[Reposted to line up with Canadian Theatrical Release of the film (American VOD is April 1st, Theatrical May 6th) - also, check out my Twitch coverage of the film with Interviews with star Rutger Hauer, as well as director Jason Eisener and Producer Rob Cotterill.]
Welcome to Scumtown. The graffiti runs riotous along the buildings and storefronts, and the crime even moreso. Living up to its title, it features Rutger Hauer riding the rails into town as the eponymous Hobo looking for stray cigarettes and some spare change to buy a lawnmower to make his way as a landscaping entrepreneur. The irony being that there is no grass to be seen in town. After witnessing a wanton act of violence, more a brutally bloody carnival side-show, by the local crimeboss his two identically dressed sons, he instead invests nickels and dimes on a pump-action Remington. The hobo goes to war against drug-dealers, pedophiles, dirty cops and a full assortment of colourful psychotics in the name of making Abby, a young hooker with the heart of gold, undergo a career change from prostitute to school teacher. Dartmouth, Nova Scotia was never particularly high on any tourists list of destinations, Jason Eisener’s nightmare vision of the city as an endless concrete gutter teeming with violent freaks and shuffling terrorized victims is unlikely to drum up future visitors. The brightest flowers the film can ever summon up (as a symbol of hope?) are a few rotting dandilions. Yellow weeds are as bright as it gets in this town.

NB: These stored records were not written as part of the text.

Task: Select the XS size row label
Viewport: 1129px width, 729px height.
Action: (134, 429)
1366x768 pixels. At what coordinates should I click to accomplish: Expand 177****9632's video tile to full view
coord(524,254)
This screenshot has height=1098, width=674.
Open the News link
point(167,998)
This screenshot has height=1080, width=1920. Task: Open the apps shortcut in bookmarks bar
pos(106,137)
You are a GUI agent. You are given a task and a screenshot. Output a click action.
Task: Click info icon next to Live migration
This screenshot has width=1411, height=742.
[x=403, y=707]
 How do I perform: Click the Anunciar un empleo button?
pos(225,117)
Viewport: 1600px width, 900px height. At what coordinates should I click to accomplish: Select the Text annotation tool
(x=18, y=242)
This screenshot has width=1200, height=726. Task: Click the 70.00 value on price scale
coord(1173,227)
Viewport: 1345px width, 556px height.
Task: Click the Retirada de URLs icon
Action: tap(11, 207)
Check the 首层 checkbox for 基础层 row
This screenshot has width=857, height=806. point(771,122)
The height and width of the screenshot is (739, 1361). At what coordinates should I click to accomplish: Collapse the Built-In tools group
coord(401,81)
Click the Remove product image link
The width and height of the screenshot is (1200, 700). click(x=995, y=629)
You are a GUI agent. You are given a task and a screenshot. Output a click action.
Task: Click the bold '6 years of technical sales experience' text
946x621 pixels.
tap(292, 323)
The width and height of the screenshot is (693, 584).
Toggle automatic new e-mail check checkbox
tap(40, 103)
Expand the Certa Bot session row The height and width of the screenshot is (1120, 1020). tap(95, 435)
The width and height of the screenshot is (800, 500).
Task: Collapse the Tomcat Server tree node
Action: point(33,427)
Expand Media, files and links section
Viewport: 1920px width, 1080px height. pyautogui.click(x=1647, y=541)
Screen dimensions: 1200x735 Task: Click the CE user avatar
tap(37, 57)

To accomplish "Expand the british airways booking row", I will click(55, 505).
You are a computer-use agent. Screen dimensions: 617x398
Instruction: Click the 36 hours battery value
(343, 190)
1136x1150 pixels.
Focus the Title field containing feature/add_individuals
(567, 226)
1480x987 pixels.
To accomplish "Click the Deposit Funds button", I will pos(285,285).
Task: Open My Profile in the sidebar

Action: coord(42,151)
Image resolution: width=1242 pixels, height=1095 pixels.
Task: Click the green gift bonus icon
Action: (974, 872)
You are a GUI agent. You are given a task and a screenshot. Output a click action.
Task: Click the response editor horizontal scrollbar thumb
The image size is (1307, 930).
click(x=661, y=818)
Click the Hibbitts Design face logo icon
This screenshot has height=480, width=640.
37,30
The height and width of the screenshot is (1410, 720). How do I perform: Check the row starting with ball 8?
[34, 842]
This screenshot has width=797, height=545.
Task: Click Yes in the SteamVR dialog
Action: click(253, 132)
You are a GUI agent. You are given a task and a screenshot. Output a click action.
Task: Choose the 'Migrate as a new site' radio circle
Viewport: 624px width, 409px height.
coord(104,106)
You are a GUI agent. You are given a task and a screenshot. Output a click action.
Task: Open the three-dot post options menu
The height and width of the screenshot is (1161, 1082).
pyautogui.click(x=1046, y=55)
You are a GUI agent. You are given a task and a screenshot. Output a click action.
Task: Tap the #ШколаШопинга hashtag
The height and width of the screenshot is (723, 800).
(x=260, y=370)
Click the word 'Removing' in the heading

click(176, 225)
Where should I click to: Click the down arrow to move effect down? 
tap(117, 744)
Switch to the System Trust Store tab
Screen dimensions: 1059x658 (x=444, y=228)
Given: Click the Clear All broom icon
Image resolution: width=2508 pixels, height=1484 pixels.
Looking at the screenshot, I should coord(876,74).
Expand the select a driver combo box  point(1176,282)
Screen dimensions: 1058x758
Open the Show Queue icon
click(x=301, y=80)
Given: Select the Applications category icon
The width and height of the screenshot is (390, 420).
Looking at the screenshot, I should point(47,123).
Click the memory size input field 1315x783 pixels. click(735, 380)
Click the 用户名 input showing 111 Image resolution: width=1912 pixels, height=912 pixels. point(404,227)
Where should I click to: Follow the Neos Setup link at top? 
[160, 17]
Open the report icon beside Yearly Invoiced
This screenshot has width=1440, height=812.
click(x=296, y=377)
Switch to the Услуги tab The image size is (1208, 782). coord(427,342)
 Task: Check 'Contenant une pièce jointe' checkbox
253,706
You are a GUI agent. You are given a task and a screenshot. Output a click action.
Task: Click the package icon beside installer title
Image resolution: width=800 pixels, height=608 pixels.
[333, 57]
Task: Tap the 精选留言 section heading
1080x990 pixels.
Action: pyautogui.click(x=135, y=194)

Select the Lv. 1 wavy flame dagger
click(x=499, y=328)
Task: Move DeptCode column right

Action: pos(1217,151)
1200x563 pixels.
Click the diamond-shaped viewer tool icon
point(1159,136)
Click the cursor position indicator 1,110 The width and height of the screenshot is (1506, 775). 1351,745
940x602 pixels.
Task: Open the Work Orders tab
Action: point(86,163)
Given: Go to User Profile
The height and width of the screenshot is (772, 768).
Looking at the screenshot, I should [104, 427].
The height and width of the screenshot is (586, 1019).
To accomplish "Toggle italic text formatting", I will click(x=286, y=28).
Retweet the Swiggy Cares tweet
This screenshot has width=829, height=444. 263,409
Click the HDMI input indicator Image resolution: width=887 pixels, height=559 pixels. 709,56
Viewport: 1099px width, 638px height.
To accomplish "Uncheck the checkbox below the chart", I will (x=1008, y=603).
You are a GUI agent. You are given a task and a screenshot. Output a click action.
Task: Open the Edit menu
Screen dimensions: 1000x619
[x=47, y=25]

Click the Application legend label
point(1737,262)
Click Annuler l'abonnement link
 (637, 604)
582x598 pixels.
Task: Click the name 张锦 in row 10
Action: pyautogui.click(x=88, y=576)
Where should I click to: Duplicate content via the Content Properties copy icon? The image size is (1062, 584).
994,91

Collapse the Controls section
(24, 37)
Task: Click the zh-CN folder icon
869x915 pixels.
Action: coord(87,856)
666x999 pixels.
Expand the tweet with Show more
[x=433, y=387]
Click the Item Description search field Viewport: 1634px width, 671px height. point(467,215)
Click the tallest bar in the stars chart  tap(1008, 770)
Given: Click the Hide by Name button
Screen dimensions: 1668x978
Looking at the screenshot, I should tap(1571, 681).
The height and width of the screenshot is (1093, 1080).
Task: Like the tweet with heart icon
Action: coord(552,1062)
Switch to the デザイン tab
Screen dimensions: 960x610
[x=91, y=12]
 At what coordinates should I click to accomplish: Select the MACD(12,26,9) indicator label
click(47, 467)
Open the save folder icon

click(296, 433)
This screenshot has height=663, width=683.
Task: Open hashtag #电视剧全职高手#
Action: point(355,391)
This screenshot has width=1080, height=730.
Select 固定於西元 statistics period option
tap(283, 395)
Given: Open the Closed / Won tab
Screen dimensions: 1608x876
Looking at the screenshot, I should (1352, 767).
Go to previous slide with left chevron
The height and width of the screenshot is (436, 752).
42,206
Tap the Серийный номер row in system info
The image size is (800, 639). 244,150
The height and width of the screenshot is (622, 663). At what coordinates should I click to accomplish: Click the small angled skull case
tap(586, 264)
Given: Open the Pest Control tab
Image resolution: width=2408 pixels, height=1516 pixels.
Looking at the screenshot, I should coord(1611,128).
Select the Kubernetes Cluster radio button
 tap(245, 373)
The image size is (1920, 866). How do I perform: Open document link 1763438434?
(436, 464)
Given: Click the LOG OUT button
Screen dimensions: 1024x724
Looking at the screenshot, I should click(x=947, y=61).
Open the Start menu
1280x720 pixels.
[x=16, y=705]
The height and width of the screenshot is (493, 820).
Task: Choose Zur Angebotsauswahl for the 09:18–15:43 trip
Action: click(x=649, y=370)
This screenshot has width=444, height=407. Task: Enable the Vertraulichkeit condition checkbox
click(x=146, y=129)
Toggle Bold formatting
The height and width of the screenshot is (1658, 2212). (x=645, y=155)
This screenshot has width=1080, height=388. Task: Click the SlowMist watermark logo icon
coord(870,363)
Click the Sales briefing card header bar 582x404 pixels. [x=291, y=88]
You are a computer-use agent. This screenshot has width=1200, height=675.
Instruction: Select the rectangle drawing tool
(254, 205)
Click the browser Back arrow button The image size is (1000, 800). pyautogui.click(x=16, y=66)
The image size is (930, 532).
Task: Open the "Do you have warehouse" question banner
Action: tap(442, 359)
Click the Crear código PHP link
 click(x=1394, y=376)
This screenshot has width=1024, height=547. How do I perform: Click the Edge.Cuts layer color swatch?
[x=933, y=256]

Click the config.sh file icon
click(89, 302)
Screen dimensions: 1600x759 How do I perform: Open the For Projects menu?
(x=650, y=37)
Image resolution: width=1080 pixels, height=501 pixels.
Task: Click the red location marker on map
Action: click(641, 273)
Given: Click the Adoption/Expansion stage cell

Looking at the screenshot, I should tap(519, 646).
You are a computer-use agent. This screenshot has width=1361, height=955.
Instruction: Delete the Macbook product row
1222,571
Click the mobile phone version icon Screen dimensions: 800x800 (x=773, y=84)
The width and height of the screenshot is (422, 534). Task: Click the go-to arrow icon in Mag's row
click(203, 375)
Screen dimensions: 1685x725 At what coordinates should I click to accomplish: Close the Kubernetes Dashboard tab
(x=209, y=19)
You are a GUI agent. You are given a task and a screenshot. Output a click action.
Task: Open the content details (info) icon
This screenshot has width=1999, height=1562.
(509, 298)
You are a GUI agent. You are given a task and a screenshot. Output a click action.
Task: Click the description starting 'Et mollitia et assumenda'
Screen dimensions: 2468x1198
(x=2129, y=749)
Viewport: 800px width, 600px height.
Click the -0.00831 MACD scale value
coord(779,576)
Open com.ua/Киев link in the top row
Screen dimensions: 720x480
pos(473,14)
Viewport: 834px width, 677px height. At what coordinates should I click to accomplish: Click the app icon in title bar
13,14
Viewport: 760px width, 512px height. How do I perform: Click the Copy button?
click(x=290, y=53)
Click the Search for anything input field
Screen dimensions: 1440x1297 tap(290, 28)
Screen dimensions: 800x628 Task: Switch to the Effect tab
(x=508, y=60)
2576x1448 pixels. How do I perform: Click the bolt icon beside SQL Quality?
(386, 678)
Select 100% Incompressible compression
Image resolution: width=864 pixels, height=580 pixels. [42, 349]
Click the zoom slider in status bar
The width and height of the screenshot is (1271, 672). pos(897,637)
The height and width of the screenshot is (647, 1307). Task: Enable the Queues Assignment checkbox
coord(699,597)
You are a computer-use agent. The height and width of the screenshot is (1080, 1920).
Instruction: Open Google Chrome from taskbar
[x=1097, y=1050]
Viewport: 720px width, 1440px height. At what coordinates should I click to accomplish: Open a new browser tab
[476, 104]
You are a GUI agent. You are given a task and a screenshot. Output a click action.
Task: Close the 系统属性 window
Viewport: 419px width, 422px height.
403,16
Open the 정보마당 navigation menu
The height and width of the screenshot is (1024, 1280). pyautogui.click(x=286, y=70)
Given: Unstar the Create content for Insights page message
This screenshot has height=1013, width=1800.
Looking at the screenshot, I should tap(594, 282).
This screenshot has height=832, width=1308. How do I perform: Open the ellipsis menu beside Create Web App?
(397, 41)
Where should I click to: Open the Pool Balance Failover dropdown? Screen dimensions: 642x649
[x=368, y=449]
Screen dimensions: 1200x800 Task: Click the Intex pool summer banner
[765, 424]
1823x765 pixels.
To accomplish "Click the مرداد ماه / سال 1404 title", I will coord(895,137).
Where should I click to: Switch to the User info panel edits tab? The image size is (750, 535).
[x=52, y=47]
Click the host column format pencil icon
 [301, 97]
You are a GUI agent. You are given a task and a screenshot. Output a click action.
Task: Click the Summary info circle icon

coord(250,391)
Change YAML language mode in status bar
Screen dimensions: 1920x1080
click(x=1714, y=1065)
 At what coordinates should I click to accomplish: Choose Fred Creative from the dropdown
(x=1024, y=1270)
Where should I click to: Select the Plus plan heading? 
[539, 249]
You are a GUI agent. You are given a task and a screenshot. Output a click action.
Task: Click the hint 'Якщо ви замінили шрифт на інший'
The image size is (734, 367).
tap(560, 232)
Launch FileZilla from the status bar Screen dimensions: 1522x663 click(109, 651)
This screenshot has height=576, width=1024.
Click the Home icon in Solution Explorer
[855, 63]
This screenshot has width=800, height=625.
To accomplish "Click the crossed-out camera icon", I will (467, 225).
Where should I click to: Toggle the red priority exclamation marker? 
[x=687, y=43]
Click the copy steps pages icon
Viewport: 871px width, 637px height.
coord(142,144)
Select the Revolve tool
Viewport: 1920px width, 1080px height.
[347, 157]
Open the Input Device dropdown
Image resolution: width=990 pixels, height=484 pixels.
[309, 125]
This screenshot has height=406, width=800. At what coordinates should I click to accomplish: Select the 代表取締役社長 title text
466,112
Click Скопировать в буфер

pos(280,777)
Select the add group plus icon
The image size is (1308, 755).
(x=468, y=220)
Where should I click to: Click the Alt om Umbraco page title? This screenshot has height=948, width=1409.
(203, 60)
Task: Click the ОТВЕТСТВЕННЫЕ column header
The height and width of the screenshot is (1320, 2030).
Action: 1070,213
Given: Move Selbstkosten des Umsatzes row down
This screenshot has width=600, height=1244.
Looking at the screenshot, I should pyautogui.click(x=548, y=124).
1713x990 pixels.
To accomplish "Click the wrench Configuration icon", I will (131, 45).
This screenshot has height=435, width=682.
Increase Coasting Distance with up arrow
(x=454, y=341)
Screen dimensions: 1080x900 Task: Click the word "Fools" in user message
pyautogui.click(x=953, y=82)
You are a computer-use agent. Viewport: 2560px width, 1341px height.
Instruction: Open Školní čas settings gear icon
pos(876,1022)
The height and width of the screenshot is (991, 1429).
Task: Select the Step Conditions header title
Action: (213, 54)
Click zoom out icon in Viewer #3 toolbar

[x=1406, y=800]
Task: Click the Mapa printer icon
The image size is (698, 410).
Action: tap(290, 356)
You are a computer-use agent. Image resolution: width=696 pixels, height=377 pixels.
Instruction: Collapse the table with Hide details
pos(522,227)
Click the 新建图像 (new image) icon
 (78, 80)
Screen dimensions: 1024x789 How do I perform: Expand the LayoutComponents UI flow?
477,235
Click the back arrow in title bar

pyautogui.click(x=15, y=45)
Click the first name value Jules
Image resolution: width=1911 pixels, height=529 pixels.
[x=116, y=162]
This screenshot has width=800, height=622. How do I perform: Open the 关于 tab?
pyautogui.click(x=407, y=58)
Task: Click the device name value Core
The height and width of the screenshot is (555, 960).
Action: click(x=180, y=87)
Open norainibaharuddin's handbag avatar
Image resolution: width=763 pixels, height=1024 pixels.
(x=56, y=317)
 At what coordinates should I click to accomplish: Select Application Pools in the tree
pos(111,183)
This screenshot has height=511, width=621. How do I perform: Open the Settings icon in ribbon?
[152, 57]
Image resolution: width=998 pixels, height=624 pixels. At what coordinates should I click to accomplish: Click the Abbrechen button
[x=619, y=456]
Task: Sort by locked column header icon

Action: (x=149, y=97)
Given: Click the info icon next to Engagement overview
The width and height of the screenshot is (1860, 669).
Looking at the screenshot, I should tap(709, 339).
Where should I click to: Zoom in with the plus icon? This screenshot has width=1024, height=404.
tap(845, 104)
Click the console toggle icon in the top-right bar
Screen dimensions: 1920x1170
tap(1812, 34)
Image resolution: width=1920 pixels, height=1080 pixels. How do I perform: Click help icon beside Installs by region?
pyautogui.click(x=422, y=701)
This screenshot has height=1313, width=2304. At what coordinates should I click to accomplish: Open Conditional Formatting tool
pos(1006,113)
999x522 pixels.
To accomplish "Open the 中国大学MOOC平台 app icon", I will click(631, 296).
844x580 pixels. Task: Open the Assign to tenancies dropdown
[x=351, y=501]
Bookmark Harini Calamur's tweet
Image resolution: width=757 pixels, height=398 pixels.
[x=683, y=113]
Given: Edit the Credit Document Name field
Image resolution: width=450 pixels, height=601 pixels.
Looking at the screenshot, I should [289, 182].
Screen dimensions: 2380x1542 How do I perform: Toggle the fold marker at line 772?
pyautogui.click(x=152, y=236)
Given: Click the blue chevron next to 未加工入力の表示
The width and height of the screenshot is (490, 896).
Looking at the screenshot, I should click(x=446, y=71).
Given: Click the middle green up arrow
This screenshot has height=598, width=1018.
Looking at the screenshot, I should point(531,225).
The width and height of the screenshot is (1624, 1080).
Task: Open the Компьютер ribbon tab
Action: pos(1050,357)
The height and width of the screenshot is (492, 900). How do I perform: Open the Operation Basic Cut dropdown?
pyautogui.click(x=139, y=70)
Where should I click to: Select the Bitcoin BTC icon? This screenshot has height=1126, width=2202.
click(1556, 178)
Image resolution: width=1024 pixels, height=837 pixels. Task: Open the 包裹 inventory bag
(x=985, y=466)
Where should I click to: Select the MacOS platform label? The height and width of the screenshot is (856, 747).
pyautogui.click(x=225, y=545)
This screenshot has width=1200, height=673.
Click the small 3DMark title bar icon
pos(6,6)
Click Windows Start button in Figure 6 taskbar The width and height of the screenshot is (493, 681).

Hobo with a Shotgun feels like a lost and ultraviolent product of the Canadian Tax Shelter films , the cycle of delightfully demented horror films from the 1970s and 1980s that resulted from an excess of government cash put in to stimulate a flailing Canadian movie industry. In fact, the film is indeed set somewhere in the early 1980s judging by the look of the currency being occasionally tossed around as well as a boxy gull wing car and a few choice boom boxes. While the film may have started its life as faux trailer entry in Quentin Tarantino and Robert Rodriguez’s Grindhouse, its graduation to a full-length feature easily eclipses Rodriguez’s own trailer-turned-movie, Machete. It draws its DNA not from the naughty drive-in and inner-city trash-palace fair of the 60s and 70s, but the ultraviolence of George Miller’s Mad Max films as well as the splatstick of Peter Jackson’s Dead Alive and Sam Raimi’s Evil Dead cycle, although if your ears are peeled at the beginning of the film you might just hear echoes of the Cannibal Holocaust theme.